There were the usual IBCA categories, beans, chicken, ribs and brisket, but Friday night we also had a mystery ingredient challenge.  For the mystery ingredient challenge, you pay your entry fee at the Friday evening cooks meeting, then you get the mystery ingredient, this time it was canned pineapple chunks.  I'm not a big fan of pineapple, but had an idea as to what I could prepare and turn in.  Some of the other cook teams had parked off the grounds and ran to the store to get some additional items to use with the pineapple, me, I was stuck inside the grounds and had to use what I brought with me.  For every comp, I always bring some cheese, sausage and crackers to snack on Friday night into Saturday morning as I cook.  So I decided to make some little stackers, topped with a glazed pineapple chunk.  Here is what I ended up with:













Texas BBQ Festival 2013 017.jpg



__ bruno994
__ Apr 29, 2013






Ritz cracker, topped with a slice of smoked sausage, topped with cheddar cheese, topped with a pineapple chunk which I tried to get a grill mark (a few got a minimal mark) on by throwing on my mini uds for a few minutes, then I heated up some brown sugar, pineapple juice and apple juice to make a glaze and drizzled that on top of the pineapple chunk.  Turn ins were at 8:00 on Friday night, in the end, I got 5th place with my dish out of 12 or so cooks who entered.  Not too bad for someone who doesn't like pineapple, plus it occupied some dead time on Friday night.   

Now to the food that really matters, we turn in half chickens in IBCA comps, so after an all night brine, I threw the 4 halves on th smoker for their 3 hour tour.  After 2 1/2 hours, I sauced the halves, then placed 2 on my mini uds to set the glaze and the other 2 got moved from the bottom rack of my pit to the top rack to set the glaze as well.  After a 30 minute finish we pulled the halves out and decided on the best one to turn in with this one being the choice...













Texas BBQ Festival 2013 027.jpg



__ bruno994
__ Apr 29, 2013






Nice golden brown finish, juicy and flavorful, howver the judges must not have liked it as I did not get a call in chicken.  I think I'm going to work with a few injections over the next few weeks heading into my next comp.

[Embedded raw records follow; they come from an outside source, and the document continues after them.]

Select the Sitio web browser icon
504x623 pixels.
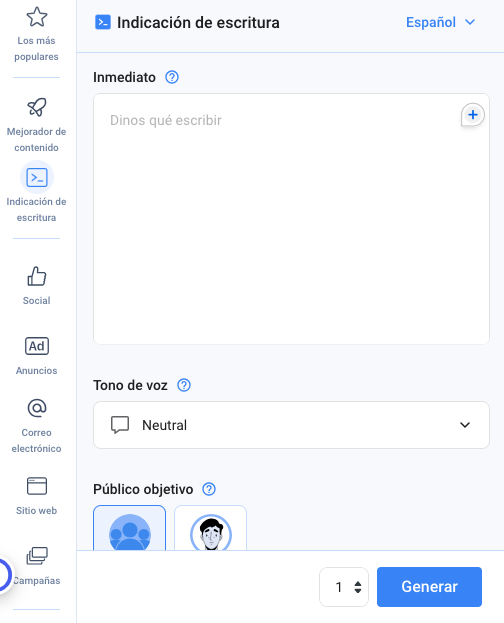[37, 486]
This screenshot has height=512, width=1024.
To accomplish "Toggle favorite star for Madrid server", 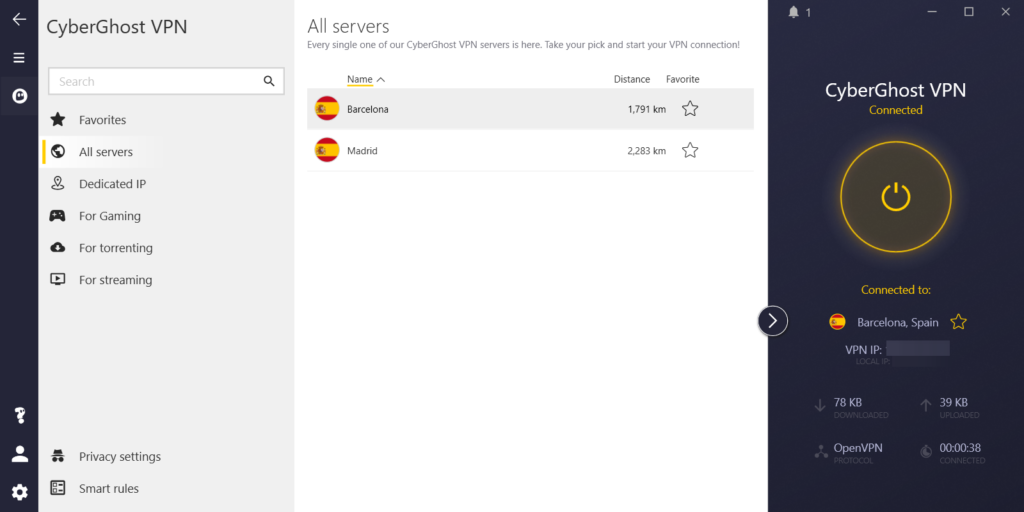I will pyautogui.click(x=689, y=151).
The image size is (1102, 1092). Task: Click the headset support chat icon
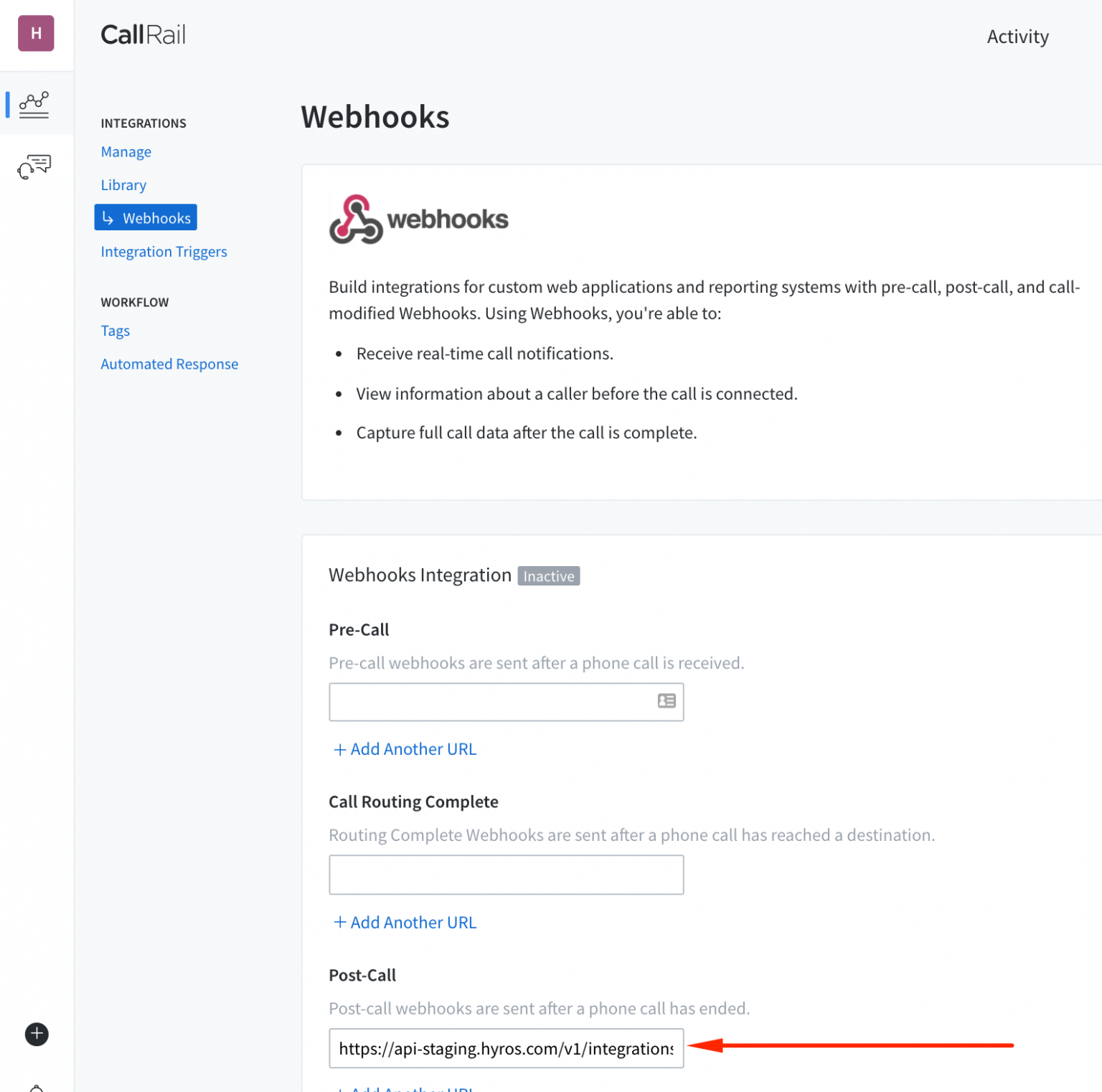[x=32, y=166]
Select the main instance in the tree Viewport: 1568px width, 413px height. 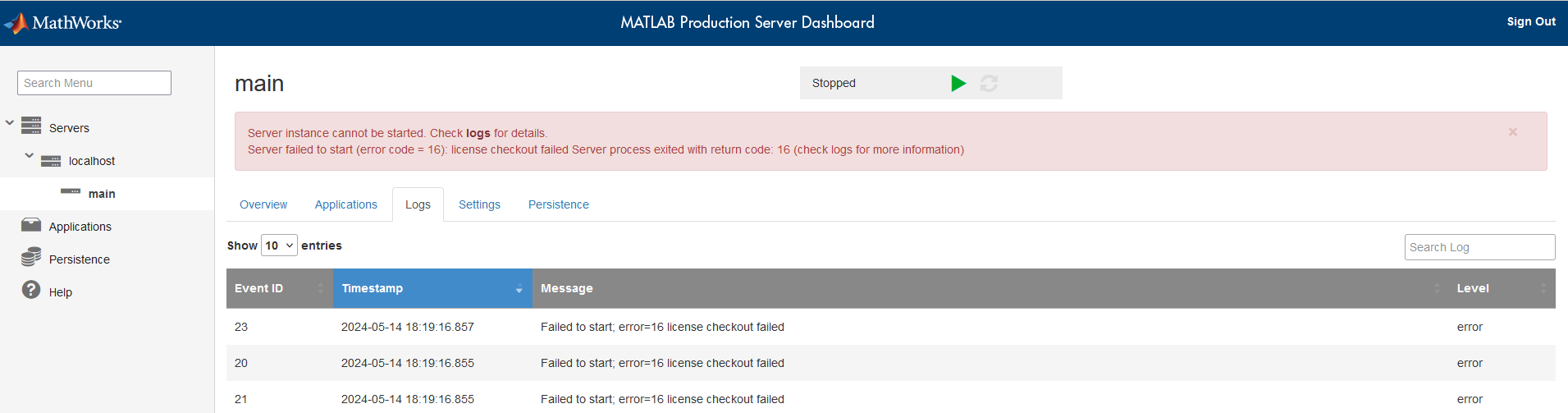click(x=102, y=194)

Ribs were the next turn in and after practicing with 1 rack last weekend, changing my time frame a bit, I also cut back on the cayenne, to lessen the bite it had.  Apparently this all worked as I took home first place ribs and a $500 check...













Texas BBQ Festival 2013 029.jpg



__ bruno994
__ Apr 29, 2013






Nice color, light glaze and near perfect tenderness paid dividends.  The only thing I felt they lacked was a bit of flavor.  I had shared rib samples with the 2 other cooks who finished 2nd and 3rd, and we all agreed that they were all good, but mine lacked just a bit of flavor, thankfully the judges liked them.

Last turn in of the day was brisket, I have been working on my brisket quite a bit the past few months with solid results, including a 3rd in my last comp.  I cooked 2 for this comp, a select and a choice with both coming out very similiar.  I ended up turning in the choice slices since they looked better.  Both had a good flavor and were great on tenderness, but just seemed to be lacking something.  Still not sure what that something was, but after the judging was done, we finished 10th in brisket, not bad, but not where I wanted to be.  Here is the turn in...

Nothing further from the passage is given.